Wednesday, November 30, 2005

SEXSOMNIA - story stranger than title

That's right, sexsomnia. A supposed sleep disorder that affects men, causing them to commit sexual assault in their sleep. Oh, no, I am not making this shit up. This was a good enough defense to acquit a 33 year old man from Toronto from sexual assault charges.

There isn't much I like about America these days, but I will mention the one thing that comes to mind. We gotta get electing our judges. First, we get too many morons in government creating the laws, we don't need the same morons appointing judges to interpret them. You should of got a look at the defense's "Doctor". The guy looked like that comic book store clerk from the Simpsons. Straight from Carolina. It didn't matter that this "theory" hadn't even been published in medical journals. If people can walk in their sleep, they sure has hell could and probably better with a woody and a power trip.

Now, this defense has women's centres a little worried, and has me fueled for Women Against Violence Day, Dec. 6. This little tid bit will have me reeling in the apathetic to our little candle light vigil and talk. Oh, this is only the beginning.

Okay, and then the evening news cuts into Stephen Harpers Quebec MP entourage. He has a press conference to introduce his candidates, whose names he doesn't bother to mention. When the media asks him at their photo op, he says, " My staff will have them." That little shit. Arrogant asshole. I think I should do a little sexsomnia to him.

"Like, I was sleeping and the next think I know, I have Harper bent over the back seat of his SUV doing him with a shoe horn. Well, imagine my surprise. You know, cuz if I was awake your honor I would, like, totally have that shoe horn up my bum. I always do."

Case closed

Tuesday, November 29, 2005

Out of my system

Damn you stupid paper.

I hate your expectations, your confusion, your twisted limits. Your expulsion of my lazy time. Making my back crook over this plastic inertia of imagination.

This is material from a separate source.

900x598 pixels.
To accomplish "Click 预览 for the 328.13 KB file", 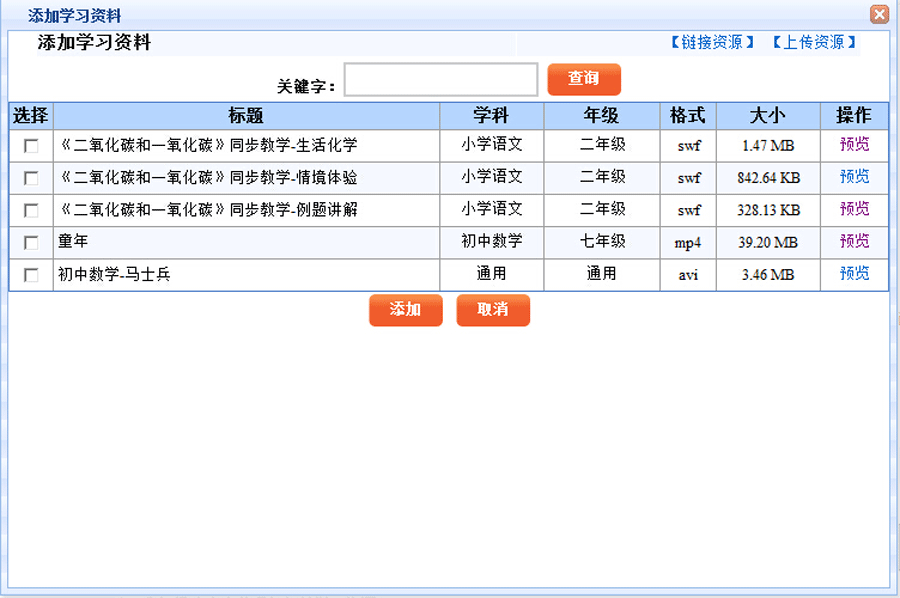I will pos(854,209).
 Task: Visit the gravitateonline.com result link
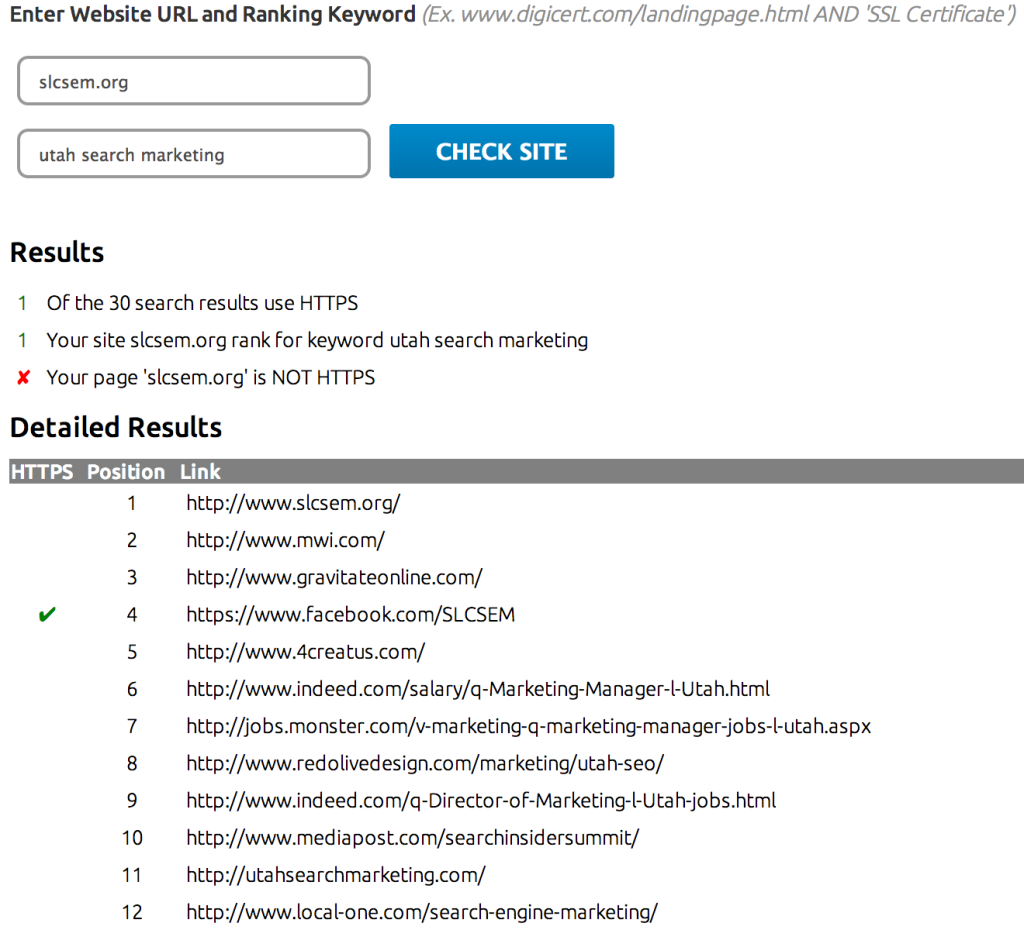[x=334, y=577]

I will compare thee. Compare thee to the crack in my ass, or the mole on this stupid person breathing beside me.

One thing in which we are alike. You came from the same feeble mindedness that has been bestowed on me to take this wretched course.

From now on, I vow to hire someone if I need a report or research. I will not subject myself to this torture any longer.

or any longer than it takes to get a stupid degree. Okay I demote myself to diploma.

December 15, where are you?

Out of my system

Friday, November 18, 2005

Psyche Unplugged

Breathe easy, resist the urge to spit upon the masses of extraneous egos surplanting their tentacles around you.

Mine was chewed up and swalled along time ago. Should I spoil every one elses fun.

Fun, lets touch on that for a moment, shall we. Fun doesn't fucking exsist. Every time I try to partake in some, a mutiny is made out of my precious release. I hate to say we need rules. However, people have become ruthless. In tow of their egos, noone is safe to enjoy the moment, for everyone wants to grab it is as theirs. Claim it like a parking spot on boxing day.

There is something to be said for ritual. First, there is respect for the moment and what it will stand for. Ceremonies. There will be dancing, eating, a good ol' talent show... more dancing..., and then some nasty. There you have it. None of this organizing on the go, galloping around a plethora of egos, and an inevitable scene. Hollywood, I hate you. Cable, don't even get me started. Susan Lucci/ Satan Lucifer. Do you see the connection here.

Now, again with ceremony or ritual, the origin of your motives will not be deterred. Fun is a buffet, and if someone spills the punch, there is more at the other end of the table. May 16th we will begin tradition. Plans may spoil, but carefully designed ceremonies will rise like the phoenix amongst the spectacle of haughtiness.

Friday, November 04, 2005

Life, death, and the shit in between

I am convinced that I am not going to be allowed to get very far in life as we are supposed to achieve it. There is some evil force that is activating a agitation on anything I try to do that resembles normal. I am not going to be able to participate as a citizen of planet North American. Grappling with the rope of wealth, striving to eek out a retirement and a fairly recent toyota. Perhaps that is why I have chosen to study what I have. Subjects designed to change the course of history as Rex Weyler, founding greenpeace members refers to as.

A LIST OF NORMAL THINGS EVERYONE ELSE DOES THAT DO NOT JIVE IN MY LIFE:

DRIVING

SLEEPING AROUND

COUNTING ON FRIENDS

THINKING OF MYSELF FIRST

That is all I care to list at the moment. Basically paganism is off the list. I just get the feeling that trying to be normal and function in normal society is a pointless mode of exsistence since I will just be in collision with th consequences of consumer oriented society anyways.

I suppose I will just have to accept that I am not living for this life, but simply gaining insight into the next. Yes, I believe in a next. There is some people I just gotta see again.